What is the typical length of a mortgage term for an investment property in the U.S.?

The typical mortgage term for an investment property in the U.S. is 30 years, offering lower monthly payments and steady cash flow. However, different mortgage loan terms are available, ranging from 10 to 40 years, depending on your financial goals. If you're exploring options like an SBA loan for investment property or a commercial loan, you might find shorter or customized terms based on the lender's program.

Should I choose a 15-year or 30-year mortgage for my rental property?

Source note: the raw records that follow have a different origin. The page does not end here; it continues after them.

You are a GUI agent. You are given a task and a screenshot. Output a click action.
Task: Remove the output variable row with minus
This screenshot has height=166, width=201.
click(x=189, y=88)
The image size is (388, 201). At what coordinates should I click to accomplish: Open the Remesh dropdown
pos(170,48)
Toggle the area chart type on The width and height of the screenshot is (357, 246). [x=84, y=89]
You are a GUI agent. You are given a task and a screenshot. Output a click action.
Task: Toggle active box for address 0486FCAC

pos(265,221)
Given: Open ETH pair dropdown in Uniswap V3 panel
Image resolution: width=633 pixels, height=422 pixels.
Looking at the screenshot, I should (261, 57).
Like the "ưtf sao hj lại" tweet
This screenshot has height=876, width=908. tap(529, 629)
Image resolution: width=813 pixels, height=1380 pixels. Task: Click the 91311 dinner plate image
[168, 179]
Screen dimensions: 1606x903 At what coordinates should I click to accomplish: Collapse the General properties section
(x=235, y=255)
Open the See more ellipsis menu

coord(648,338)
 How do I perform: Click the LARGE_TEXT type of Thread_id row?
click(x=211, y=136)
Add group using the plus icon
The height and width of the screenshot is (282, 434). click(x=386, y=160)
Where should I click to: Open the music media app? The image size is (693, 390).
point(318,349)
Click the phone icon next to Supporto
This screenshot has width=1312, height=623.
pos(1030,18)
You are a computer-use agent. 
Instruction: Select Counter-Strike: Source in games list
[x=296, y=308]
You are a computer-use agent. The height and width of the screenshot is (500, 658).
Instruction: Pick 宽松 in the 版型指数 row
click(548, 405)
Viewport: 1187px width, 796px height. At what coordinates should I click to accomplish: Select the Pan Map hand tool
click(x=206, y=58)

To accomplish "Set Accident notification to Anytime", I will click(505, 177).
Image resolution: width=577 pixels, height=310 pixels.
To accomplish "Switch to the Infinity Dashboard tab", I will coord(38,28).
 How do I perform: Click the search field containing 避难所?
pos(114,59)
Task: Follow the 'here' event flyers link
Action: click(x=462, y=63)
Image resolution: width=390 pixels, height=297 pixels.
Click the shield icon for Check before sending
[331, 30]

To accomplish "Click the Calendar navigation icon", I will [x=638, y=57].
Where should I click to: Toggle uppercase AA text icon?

It depends on your investment strategy. A 15-year loan helps you build equity faster and pay less interest overall, but the higher monthly payment can impact cash flow. A 30-year mortgage offers lower monthly payments, giving you more flexibility with your rental income.

When deciding, consider your long-term plans and financing options, especially if you're looking into investment property financing in Florida, where local market conditions could influence your choice.

What are the advantages of a longer mortgage term, like 40 years, for investment properties?

A longer mortgage term, like 40 years, can lower your monthly payments significantly, improving your immediate cash flow. This flexibility can be helpful if you’re planning to expand your portfolio or need extra room in your budget. However, longer terms often mean paying more in interest over time.

Some mortgage loan terms tied to programs like SBA 7a requirements might offer extended terms with unique conditions, so it's important to review all options carefully.

Can I get a short-term mortgage loan for an investment property?

Yes, you can get a short-term loan, usually between 10 and 15 years, for an investment property. Short-term mortgages are a good fit for investors who plan to flip properties or pay them off quickly. If you're wondering how to get a loan for an investment property with short terms, working with lenders who specialize in different mortgage loan terms is a smart first step.

What impact does the mortgage term have on my rental property’s ROI (return on investment)?

Your mortgage term directly affects your ROI by changing your monthly payment, interest costs, and equity growth timeline. Shorter terms can boost your equity faster but may reduce cash flow upfront, while longer terms keep monthly payments low, allowing for greater monthly profits but more interest over time.